VICTORIA DEFRANCESCO SOTO, MSNBC CONTRIBUTOR: So what we saw with Youngkin and Latino voters, and let me just put this out there that the data is a little spotty because of the sample sizes, but what we`re seeing is that about a third of the Latino vote in Virginia went for Youngkin, which is what about Trump got nationally.
So, you know, there`s not too much there. But the thing that really caught my attention, and Mark, this is what y`all did with George W. Bush`s campaign, was really highlighting the American Dream piece of it. And this also goes back to Reagan, in that you weren`t demonizing Latinos, you are saying, Hey, I am one of you. And I want your economic security. And I also want your general security. So we saw that prime component, as well.
And one of the ads that Youngkin did in Spanish was highlighting him as a businessman, but that he started out washing dishes in Virginia Beach, to that narrative is so, so powerful. And if the GOP as we go into 2022, and 2024 reverts back to that model that Reagan started and then George W. Bush really amplified, then there is very much a path forward for Republicans.
But the question is, once we have a national campaign, once Trump becomes more of a central presence, what is going to happen, but the young can model I definitely think is a winner in terms of that moderate Latino outreach.
WILLIAMS: Mark, as a friend of mine in the politics business said just today if the Democrats either learn or remember how to talk to Americans, they could actually be dangerous. And on that topic, I want to play for you some comments on PBS made by our mutual friend Mr. Carville that`s sure got a big ride on a lot of attention today.
(BEGIN VIDEO CLIP)
JAMES CARVILLE, VETERAN DEMOCRATIC STRATEGIST: What`s wrong was just stupid wokeness, all right. Don`t just look at Virginia, New Jersey. Look at Long Island, look at Buffalo, look at Minneapolis, even look at Seattle, Washington. I mean, just defund the police, Luna status (ph) take Abraham Lincoln`s name off of schools. Some of these people need to go to a woke detox center or something. I mean, that expression of language that people just don`t use, and there`s a backlash and a frustration at that.
(END VIDEO CLIP)
WILLIAMS: I see Judy Woodruff trying not to laugh. Mark, do you agree with Mr. Carville?

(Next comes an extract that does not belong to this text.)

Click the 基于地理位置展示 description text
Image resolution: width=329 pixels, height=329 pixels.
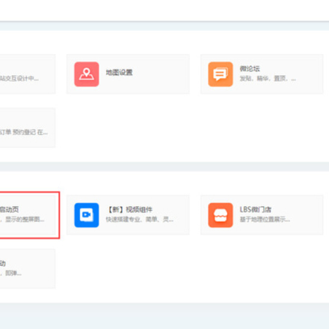(265, 219)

MCKINNON: Oh, I do. You know, I did my very first campaign with James, he`s still the smartest guy in politics. And, you know, and he always has a pretty good thumb on mainstream America. And that`s why, you know, that`s why Democrats listen to him in the primary, when Bernie was sort of running away with it. And he sort of, you know, put out, put up the flair to get on the Biden train, and had a big impact on that, of course, helped elect Bill Clinton, but he just has a good feel for the heartland of American.
You know, I mean, talk about the bills are in Congress right now. I bet if you asked nine out of 10 Americans would say these don`t know a damn thing about what`s in these bills, they might be able to tell you the price tag. They know that Democrats are fighting about it, but they don`t know what the hell it is. And that`s kind of James point, get out there and start talking about the meat potatoes stuff that people care about.
WILLIAMS: Indeed, that`s why we aired two minutes of Congressman Tim Ryan of Ohio, telling Americans what could be coming their way to make their lives better just at the end of last night`s broadcast. Luckily for us, both Victoria and Mark have agreed to stay with us. We`ll take a break when we come back. What to expect tomorrow as the House finally nears these mythic votes on the President`s mythic spending plans.
(BEGIN VIDEO CLIP)
REP. SEAN PATRICK MALONEY (D-NY): It was a split decision on Virginia and New Jersey. And we`re taking it seriously and we have things to learn. but there`s no predicting what`s going to happen in 2022, until we put this full plan in place, we create millions of jobs, grow this economy, end the pandemic and make sure people know what we`re doing.
(END VIDEO CLIP)
WILLIAMS: How would you like to have that guy`s job recruiting candidates for 335 House races for the Democrats. As we reported, the House is expected to vote tomorrow on the bipartisan infrastructure bill, and the larger 1.7 5 trillion spending plan.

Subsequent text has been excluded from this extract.